Sitting down? Good. The Federal Reserve has a bit of news: Since mid-summer, the prices of Manhattan co-ops and condos have fallen by 15 to 20 percent. That chewy morsel was included in the Fed's "beige book" report released earlier this month, and relayed with what reads like perverse glee ("The most rosy-eyed brokers said it couldn't happen here...") by The Real Deal. The Fed's report looks at market conditions in various cities eight times a year, and concludes, "Both residential and commercial real estate markets have softened substantially since the last report, most notably in Manhattan." Indeed, we would call 20% a notable drop, even as anecdotal evidence has suggested a fairly big tumble. The data, which was provided by Jonathan Miller (is there a market report that JMillz doesn't have a hand in?), is based on contract prices, which will not be recorded until after the sales close. So consider this an appetizer for the market reports of two quarters from now.
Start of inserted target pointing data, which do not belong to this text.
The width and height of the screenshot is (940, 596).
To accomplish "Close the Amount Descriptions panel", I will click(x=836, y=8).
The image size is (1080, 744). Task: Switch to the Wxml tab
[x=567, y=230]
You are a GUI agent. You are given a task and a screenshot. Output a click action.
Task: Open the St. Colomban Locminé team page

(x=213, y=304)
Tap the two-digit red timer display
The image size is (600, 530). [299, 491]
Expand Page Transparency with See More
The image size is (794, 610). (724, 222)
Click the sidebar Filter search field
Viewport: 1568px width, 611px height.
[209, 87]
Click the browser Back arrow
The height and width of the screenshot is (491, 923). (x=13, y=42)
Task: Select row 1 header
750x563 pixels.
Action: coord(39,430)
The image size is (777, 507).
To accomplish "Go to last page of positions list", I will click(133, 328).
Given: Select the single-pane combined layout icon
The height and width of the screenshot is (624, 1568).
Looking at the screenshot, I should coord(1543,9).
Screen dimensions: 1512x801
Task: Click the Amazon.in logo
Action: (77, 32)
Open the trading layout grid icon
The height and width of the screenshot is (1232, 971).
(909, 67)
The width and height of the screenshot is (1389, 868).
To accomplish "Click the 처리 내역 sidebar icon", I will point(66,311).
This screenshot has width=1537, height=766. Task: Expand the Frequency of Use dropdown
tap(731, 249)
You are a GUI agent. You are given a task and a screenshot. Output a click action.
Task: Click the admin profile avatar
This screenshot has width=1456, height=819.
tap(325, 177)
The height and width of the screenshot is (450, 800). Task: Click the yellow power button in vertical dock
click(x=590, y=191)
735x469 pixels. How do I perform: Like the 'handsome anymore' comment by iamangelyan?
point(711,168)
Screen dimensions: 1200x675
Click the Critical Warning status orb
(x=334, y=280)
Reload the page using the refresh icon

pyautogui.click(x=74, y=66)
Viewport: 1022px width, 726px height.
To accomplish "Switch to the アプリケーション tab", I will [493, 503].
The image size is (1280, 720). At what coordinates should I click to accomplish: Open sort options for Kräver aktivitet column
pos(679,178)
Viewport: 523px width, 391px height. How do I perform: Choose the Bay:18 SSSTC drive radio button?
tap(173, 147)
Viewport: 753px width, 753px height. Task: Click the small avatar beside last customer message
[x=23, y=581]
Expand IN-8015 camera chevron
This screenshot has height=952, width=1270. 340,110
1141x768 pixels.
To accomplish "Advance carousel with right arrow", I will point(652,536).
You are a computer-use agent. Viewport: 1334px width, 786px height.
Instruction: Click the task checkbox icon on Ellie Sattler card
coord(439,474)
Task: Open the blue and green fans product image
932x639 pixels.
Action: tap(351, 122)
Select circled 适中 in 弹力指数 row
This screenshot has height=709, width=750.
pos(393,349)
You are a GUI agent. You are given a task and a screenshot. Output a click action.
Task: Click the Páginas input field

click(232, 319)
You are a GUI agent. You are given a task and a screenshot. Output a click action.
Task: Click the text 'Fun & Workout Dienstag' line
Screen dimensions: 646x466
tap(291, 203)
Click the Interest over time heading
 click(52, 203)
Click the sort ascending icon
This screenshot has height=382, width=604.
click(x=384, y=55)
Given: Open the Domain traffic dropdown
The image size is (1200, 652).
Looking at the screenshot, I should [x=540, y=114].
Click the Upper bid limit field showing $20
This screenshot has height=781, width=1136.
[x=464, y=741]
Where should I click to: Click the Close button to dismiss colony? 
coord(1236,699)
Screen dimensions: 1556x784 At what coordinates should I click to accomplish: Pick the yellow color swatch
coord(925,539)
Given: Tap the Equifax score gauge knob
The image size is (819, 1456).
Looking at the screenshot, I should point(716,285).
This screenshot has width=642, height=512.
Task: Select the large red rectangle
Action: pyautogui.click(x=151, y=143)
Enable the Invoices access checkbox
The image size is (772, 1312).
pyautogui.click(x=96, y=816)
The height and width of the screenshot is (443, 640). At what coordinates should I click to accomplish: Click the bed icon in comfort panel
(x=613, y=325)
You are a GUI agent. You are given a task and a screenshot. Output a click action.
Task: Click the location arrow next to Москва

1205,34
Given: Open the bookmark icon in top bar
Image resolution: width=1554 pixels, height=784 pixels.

Miller adds that sales volume through the first three quarters of 2008 is off 28% from last year, and TRD adds some more ingredients to this spicy mixture: "Prices of resales, as opposed to new development, which had shown some resistance to price dips, now also seem to be slipping, brokers added." Panic in the streets! Not quite. Some aren't buying into all this bad news:
Not all brokers are convinced that sales prices have slipped so far. Some also say that the market may have bottomed out in late November, as open-house attendance seems to have crept up since then, in historically quiet December. And although end-of-year bonuses for Wall Street workers, who make up a quarter of most brokers' clients, could be off as much as 50 percent this year, they will still be handed out, leading to some hope for January.
At what point does hope become denial? Probably when brokers say the exact same things, but while wearing cardboard boxes. Anybody seen Dolly Lenz's wardrobe lately?